Pathoma - Ischemic heart disease Flashcards
What are the EKG changes on sudendothelial vs. transmural damage
Subendothelial - ST depression
Transmural - ST elevation
How do you relieve angina
Nitroglycerin (will cause vasodilation, thus decreasing preload and decreasing the work on the heart)
What is the major cause of stable vs. unstable angina
Stable - atherosclerosis of coronary artery with >70% stenosis
Unstable - rupture of atherscleroti plaque with thrombosis leading to incomplete artery occlusion
What is Prinzmetal angina
Episodic chest pain unrelated to exertion
Due to coronary artery vasospasm
What are the EKG changes you will see in the different type of angina (stable, unstable, prinzmetal)
Stable - ST depression
Unstable - ST depression
Prinzmetal - ST elevation (vasospasm will completely occlude the coronary artery, affecting all 3 layers of the wall - transmural)
Causes of mycardial infarction
Rupture of atherosclerotic plaque with complete occlusion of coronary artery
Coronary artery vasospasm (Prinzmetal or cocaine)
Emboli
Vasculitis (e.g. Kawasaki)
What are the 3 major arteries involved in mycoardial infarction and what part of the heart will they cause infarction of?

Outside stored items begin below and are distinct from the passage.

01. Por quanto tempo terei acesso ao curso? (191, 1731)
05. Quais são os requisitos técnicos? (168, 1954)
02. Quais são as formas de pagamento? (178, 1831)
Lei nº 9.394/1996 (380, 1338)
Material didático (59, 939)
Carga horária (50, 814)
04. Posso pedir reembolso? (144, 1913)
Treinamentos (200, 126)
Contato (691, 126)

(1) Left anterior descending (LAD) - anterior wall and anterior septum of LV
(2) R coronary artery (RCA) - posterior wall, posterior septum, and papillary muscles of the LV
(3) L circumflex artery - lateral wall of the LV
Laboratory tests to detect elevated cardiac enzymes and when the rise, peak, and fall
Troponin (gold standard) - Rises 2-4 h; peak 24 h; normal by 7-10 days
Creatinine kinase MB (CK-MB) - Rises 4-6 h; peak 24 h; normal by 72 h
CK-MB can be used to detect reinfarction that occurs days after initial MI
What is contraction band necrosis?
Reperfusion complication following fibrinolysis or angioplasty after MI
Return of blood leads to return of Ca2+ which causes contraction –> contraction band necrosis

Describe reperfusion injury
Return of blood to necrotic mycocytes will also cause return of O2; O2 may lead to free radicals, further damaging myocytes
Describe the timeline of microscopic changes following an MI
1 day - coagulative necrosis
(1 DAY)
1-3 days - neutrophils
4-7 days - macrophages
(1 WEEK)
1-3 weeks - granulation tissue
(1 MONTH)
Months - fibrosis
Describe the timeline of gross changes following an MI
1 day - dark discoloration (due to coagulative necrosis)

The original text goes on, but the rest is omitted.